— Given instruction —
Please copy out the records below word for word, starting with the line that contains "1024x389 pixels. At" and continuing through the end of the records, with both ends included.
+++ Entries shown
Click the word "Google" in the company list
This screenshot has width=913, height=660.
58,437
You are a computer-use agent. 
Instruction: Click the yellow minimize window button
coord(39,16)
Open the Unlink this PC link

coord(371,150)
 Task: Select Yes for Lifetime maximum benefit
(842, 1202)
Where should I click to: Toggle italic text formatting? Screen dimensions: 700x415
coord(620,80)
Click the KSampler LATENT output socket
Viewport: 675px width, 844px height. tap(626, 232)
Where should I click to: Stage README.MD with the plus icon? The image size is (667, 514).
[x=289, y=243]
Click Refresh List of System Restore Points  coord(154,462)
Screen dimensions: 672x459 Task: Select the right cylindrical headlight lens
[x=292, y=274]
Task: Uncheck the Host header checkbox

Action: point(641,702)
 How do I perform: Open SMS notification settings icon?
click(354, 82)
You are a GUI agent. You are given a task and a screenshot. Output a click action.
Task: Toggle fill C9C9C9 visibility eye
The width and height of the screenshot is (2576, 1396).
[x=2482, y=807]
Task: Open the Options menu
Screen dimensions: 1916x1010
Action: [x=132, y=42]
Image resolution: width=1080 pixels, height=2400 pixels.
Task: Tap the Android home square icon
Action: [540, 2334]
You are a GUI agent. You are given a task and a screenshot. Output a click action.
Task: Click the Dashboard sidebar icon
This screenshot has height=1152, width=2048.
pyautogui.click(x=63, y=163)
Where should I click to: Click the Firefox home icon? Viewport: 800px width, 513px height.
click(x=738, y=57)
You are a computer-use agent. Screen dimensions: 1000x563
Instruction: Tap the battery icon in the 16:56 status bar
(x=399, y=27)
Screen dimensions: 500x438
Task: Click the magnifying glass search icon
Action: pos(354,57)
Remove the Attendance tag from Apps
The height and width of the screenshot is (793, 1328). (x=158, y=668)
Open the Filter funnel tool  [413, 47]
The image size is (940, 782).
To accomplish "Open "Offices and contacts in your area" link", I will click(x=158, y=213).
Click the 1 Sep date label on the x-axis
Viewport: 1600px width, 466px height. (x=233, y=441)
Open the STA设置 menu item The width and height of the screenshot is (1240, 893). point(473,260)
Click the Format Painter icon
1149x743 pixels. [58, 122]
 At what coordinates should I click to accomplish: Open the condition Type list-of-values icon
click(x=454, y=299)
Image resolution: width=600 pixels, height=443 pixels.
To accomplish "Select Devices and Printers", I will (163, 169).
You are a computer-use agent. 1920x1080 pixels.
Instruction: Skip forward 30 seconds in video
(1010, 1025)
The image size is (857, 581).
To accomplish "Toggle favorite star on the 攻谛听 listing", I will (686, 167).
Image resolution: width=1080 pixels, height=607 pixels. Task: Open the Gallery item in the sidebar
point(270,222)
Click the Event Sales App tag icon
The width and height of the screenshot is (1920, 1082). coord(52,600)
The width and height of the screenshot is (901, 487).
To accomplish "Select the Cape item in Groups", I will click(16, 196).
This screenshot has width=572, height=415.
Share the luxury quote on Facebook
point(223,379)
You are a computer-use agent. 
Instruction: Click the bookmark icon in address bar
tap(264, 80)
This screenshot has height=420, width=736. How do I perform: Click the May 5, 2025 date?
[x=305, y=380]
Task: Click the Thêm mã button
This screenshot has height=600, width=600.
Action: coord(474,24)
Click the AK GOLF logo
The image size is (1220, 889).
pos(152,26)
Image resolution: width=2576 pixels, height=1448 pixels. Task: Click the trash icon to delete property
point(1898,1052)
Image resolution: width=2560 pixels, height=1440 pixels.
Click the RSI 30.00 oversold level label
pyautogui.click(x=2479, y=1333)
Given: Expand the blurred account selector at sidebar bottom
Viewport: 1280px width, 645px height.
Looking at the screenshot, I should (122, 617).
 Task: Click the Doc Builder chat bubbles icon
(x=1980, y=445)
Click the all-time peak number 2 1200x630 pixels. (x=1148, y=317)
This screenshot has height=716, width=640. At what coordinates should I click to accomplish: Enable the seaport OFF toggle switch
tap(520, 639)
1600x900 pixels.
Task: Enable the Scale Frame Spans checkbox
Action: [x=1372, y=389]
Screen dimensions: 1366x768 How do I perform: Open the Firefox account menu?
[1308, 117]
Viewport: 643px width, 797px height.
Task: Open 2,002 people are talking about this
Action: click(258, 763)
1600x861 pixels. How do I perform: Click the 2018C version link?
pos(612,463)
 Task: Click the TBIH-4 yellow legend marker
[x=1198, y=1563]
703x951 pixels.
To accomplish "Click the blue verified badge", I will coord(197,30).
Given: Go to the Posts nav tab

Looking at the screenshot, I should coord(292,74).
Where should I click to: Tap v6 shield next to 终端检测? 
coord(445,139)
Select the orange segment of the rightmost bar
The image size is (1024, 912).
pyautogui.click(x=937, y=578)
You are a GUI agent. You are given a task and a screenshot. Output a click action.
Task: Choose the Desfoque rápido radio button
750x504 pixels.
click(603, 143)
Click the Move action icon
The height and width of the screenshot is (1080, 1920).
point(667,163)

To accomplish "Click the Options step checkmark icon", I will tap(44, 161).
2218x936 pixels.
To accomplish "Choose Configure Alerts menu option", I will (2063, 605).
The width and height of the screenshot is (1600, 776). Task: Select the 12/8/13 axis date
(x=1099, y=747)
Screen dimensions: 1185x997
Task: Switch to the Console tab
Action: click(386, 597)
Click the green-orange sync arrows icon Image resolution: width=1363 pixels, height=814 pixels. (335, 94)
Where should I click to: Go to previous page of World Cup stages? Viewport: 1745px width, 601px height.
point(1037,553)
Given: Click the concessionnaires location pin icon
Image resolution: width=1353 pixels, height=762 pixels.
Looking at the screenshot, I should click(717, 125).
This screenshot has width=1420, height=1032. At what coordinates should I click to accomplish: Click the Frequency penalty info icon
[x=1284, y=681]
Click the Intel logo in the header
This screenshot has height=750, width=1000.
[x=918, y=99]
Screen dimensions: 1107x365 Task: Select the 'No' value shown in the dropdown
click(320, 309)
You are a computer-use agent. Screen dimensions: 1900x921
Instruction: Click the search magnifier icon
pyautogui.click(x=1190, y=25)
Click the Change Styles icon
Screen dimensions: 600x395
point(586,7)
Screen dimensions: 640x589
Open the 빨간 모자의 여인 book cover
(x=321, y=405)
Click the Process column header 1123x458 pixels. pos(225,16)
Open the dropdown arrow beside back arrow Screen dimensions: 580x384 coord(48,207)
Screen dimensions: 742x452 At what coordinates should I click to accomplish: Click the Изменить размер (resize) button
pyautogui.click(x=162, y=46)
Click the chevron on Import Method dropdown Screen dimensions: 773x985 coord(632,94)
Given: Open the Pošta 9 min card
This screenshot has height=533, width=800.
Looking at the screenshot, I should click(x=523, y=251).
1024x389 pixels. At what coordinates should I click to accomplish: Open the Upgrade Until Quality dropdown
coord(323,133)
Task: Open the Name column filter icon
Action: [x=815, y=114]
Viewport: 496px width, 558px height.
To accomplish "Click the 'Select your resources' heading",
++++++
— Solution below —
1024x389 pixels. At what coordinates should I click to accomplish: Open the Upgrade Until Quality dropdown
coord(323,133)
Task: Open the Name column filter icon
Action: [x=815, y=114]
Viewport: 496px width, 558px height.
To accomplish "Click the 'Select your resources' heading",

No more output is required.